* _Passage provided_
## START
Chelsea Whipple  2:11  
use different words but it's all the same. 

Erin Thomas  2:13  
Exactly. We are seeking to be present with the Divine and here and her beautiful language with the beloved and yet still present. In our lives and motherhood. And that's hard. I want to say that she probably maybe have had a little bit of a less distractions. But you know, being that it's so early on and not a ton of writings that we have to look back to you know, who knows we don't know what she dealt with during her time. We only have snapshots and beautiful poetry that has been passed down for us. So bridging back to Amma Rabi'a Chelsea, our resident historian can you share with us a little bit more about maybe her teachings and how so it within her teachings and you know, I mean, within Sufism, what are these things that she really focused on in her life?

Chelsea Whipple  3:15  
Yeah, so a lot of her writings talk about prayers, and what prayer meant to her and how she would pray. You know, we read one with a poem, you know, that would be considered a prayer. And she really taught about value, what kind of value prayer is in someone's life. You know, to find this unity with a beloved. So she stressed that sub supplication so you know, when we kind of have supplication our prayers were asking for something or for someone or for ourselves, she said never entered her. talks with the beloved because. The goal for her is union. And I will say this for myself for myself as well is union with the beloved. So if the goal is union, then our hearts with God with the beloved our beloved, are one already, so prayers she would talk about is conversing with the beloved, having conversations with the beloved, in prayers, our actions, you know, we saw that with Amma, Miriam, prayers are poems, songs, silence, all the conversations that go in our head. our wanderings, our rabbit hole trails that we often go on at least I do with people and in my head. Intentional longings are also prayers, prayers, are our emotions, prayers, are conversations with friends. You know on this podcast, prayers are what. the words that come out of Erin and I's mouth. You know, when we're with our kids, our prayers, you know, all the words that slip from our mouth because the beloved and I are one so those conversations, those actions that we do those emotions that spring up are our prayers.

Erin Thomas  5:31  
I love this because this really brings life to this concept. And I know that many of us if you're listening you may be from a variety of backgrounds. And so your view on prayer may be different than mine. And what's so beautiful about Abba Rabi'as concept of this is that it felt like she has sort of an intimate communion with God, that was just like this continual conversation. Do you feel like that's sort of what's going on here?

Chelsea Whipple  6:06  
Yeah. So you know, because often, you know, depending on who you are, again, I'll give an example of myself. You know, I I've memorized a lot of prayers. Like, I had to memorize prayers in order to honestly go to the next grade in my school. And so I have a lot of prayers memorized. So in my mind growing up, it's like prayers are the certain set of words that are said to, you know, said to God, and that is fine. And that is prayers. 

Erin Thomas  6:37  
Right?
## END
* _Stated goal 1_
Print the part of the podcast transcript that opens with the words containing "Chelsea Whipple  2:11" and closes with "in her life?".
* _Stated goal 2_
List every timestamp that appears in the podcast transcript.
* _Stated goal 3_
In the podcast transcript, what did Chelsea Whipple have to do in order to go to the next grade in school?
The data after this point comes from a different source than the podcast transcript.

* _Data block_
## START
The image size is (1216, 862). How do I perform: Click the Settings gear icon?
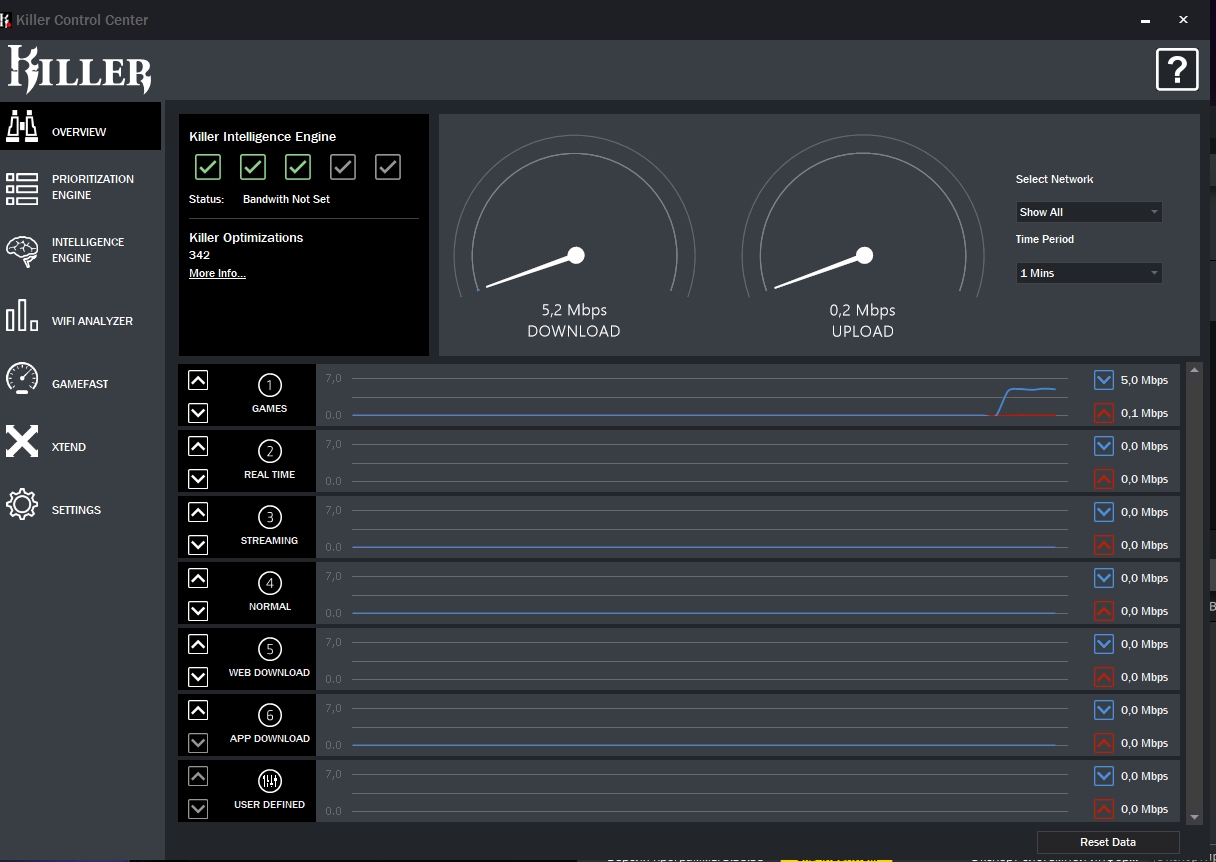(22, 505)
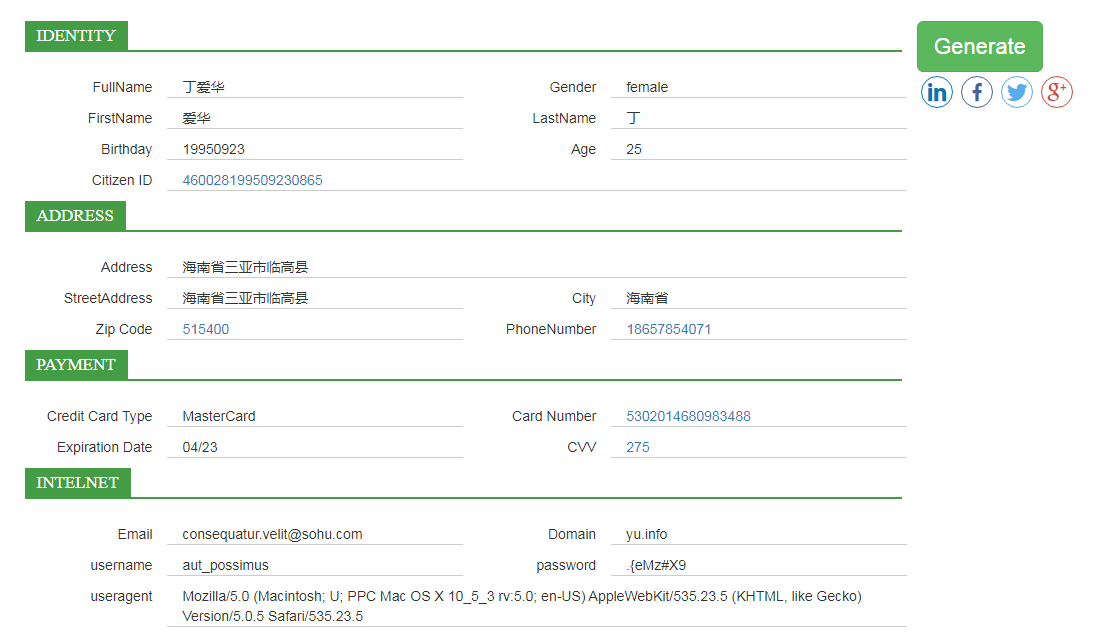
## END
* _Exercise output 1_
Chelsea Whipple  2:11  
use different words but it's all the same. 

Erin Thomas  2:13  
Exactly. We are seeking to be present with the Divine and here and her beautiful language with the beloved and yet still present. In our lives and motherhood. And that's hard. I want to say that she probably maybe have had a little bit of a less distractions. But you know, being that it's so early on and not a ton of writings that we have to look back to you know, who knows we don't know what she dealt with during her time. We only have snapshots and beautiful poetry that has been passed down for us. So bridging back to Amma Rabi'a Chelsea, our resident historian can you share with us a little bit more about maybe her teachings and how so it within her teachings and you know, I mean, within Sufism, what are these things that she really focused on in her life?

* _Exercise output 2_
2:11, 2:13, 3:15, 5:31, 6:06, 6:37

* _Exercise output 3_
Memorize prayers.